La espadaña de la iglesia de San Martín es el único resto del pueblo de Láncara que asoma sobre la superficie del embalse de Barrios de Luna. Foto: Isabel Hernández
Vivimos en un planeta dañado
Estamos inmersos en un contexto de emergencia planetaria que nos grita a voces, a tactos, a impactos, a sacudidas, la urgencia de agujerear los modelos impuestos, el funcionamiento insostenible que, paradójicamente, parece sostenerse hasta la infinitud. Así ocurre en las tierras de agua escasa, pero también en las tierras de agua excesiva; allí donde vivir se torna un reto, donde el agua espesa convertida en fango o en lámina estancada parece agotar la posibilidad de un futuro digno.

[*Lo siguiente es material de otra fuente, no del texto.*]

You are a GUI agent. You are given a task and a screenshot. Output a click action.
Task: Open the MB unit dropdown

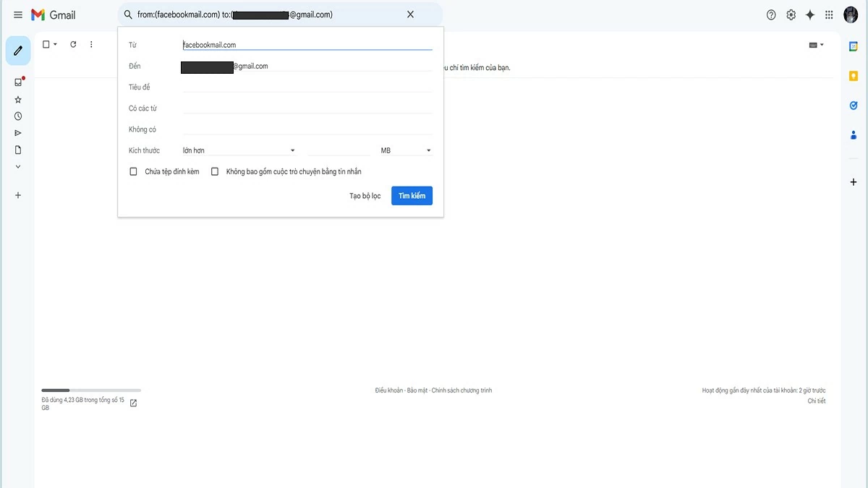tap(405, 150)
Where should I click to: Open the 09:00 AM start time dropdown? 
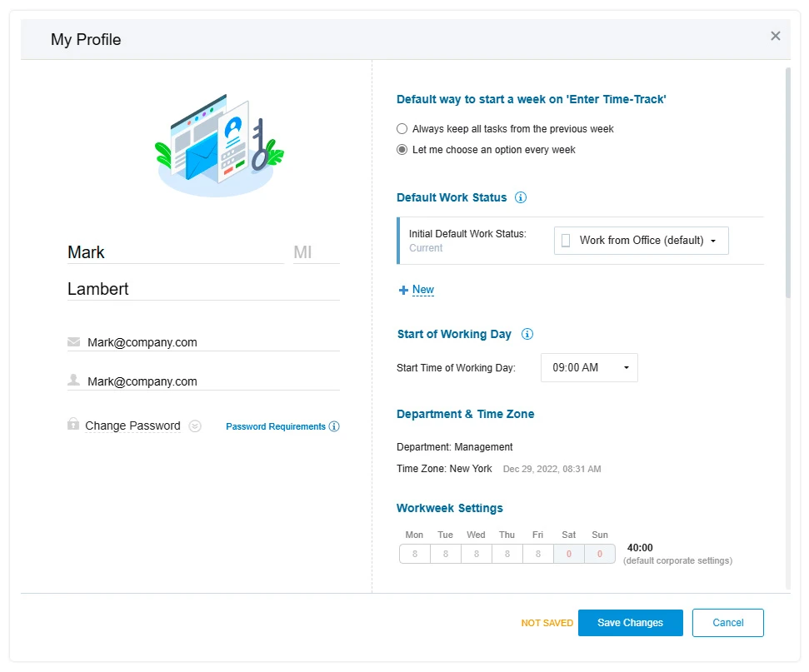point(589,368)
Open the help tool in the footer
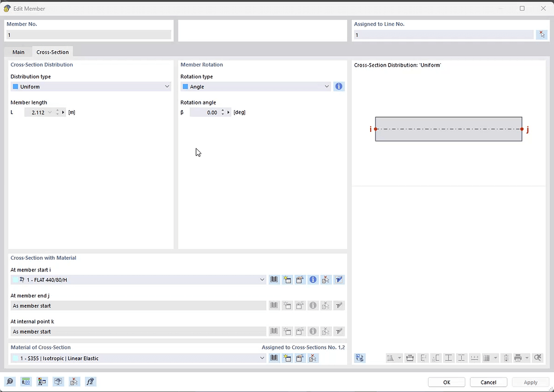The image size is (554, 392). pos(9,382)
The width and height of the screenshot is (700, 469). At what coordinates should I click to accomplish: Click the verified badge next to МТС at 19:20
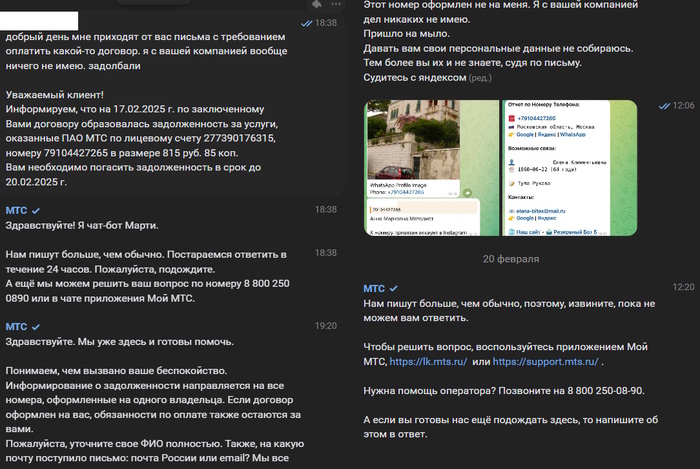click(x=37, y=327)
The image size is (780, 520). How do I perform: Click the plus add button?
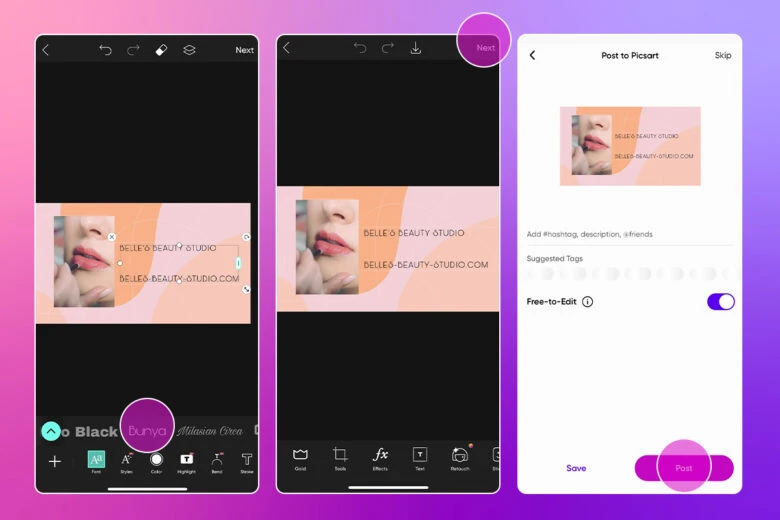(x=55, y=461)
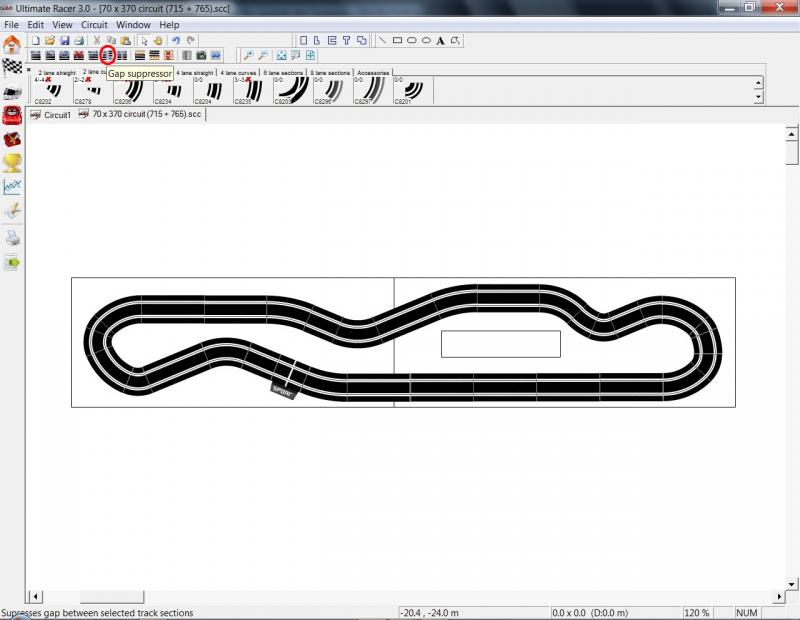
Task: Open the gold trophy sidebar icon
Action: (x=12, y=163)
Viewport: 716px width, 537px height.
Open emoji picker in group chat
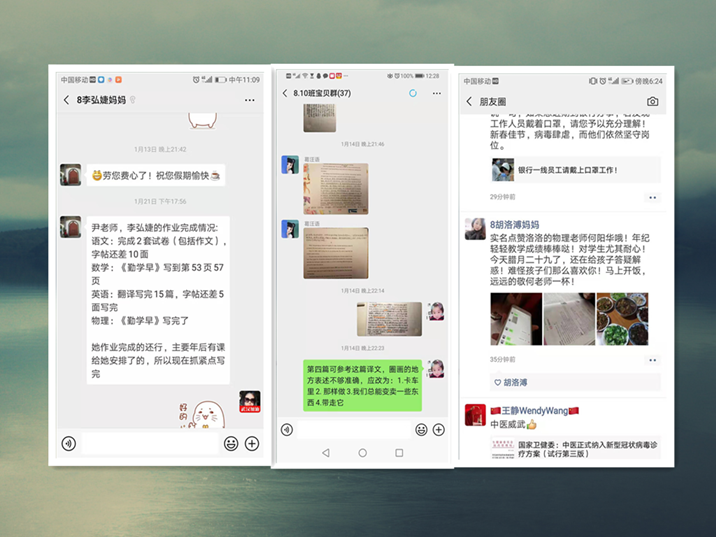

Habitamos en esta quiebra que el cambio climático ha abierto, generando un correlato somático en los cuerpos —humanos y no humanos— que sufren sus consecuencias materiales. Este impacto, aunque sacude cada ápice de vida, nos obliga a mirar hacia las zonas abandonadas condenadas a la desprotección, pero también hacia aquellos lugares históricamente condicionados por el uso de sus recursos en búsqueda de beneficios ajenos. La distribución de los efectos del cambio climático, entonces, está atravesada por una desigualdad estructural: el sufrimiento adquiere grados más profundos en aquellas poblaciones completamente expuestas a la precariedad. Por tanto, incluso la exposición al daño, a las crisis y a las catástrofes está cifrada desde un determinado reparto biopolítico que distingue unas vidas de primera y otras de segunda. Los habitantes de estas tierras se convierten en sujetos sometidos a vulnerabilidades insospechadas en una necrópolis climática que deja tras su estela una acumulación de muertes, dolores y fracturas difícilmente sanables. Muchos de estos efectos se condensan significativamente en episodios históricos que tienen como eje central el agua, cuyos ecos nos cuentan terribles relatos de pérdidas.
Geo-grafías sumergidas
Un ejemplo de ello son las obras de aprovechamiento hidráulico, las cuales se alzan como grandes hitos de la historia de España desde la antigüedad; sin embargo, a partir del siglo xx adquirieron mayor protagonismo. Algunas de las principales infraestructuras fueron las presas para la construcción de embalses, muchos de ellos con complejos desarrollos arquitectónicos, que dieron lugar a ingentes masas de agua repartidas por el territorio español. Sus dos grandes objetivos eran el regadío y, especialmente, la generación de energía eléctrica. En el régimen franquista, ambas funciones se convirtieron en pilares del discurso desarrollista, que exaltaba el progreso como un fin último, aun a costa de violentar los equilibrios naturales. La materialización de este ideal tuvo un coste incalculable: la desaparición bajo las aguas de más de 500 pueblos y la destrucción de valiosos ecosistemas, sacrificados en nombre de una modernidad que no contempló los estragos de su propia ambición.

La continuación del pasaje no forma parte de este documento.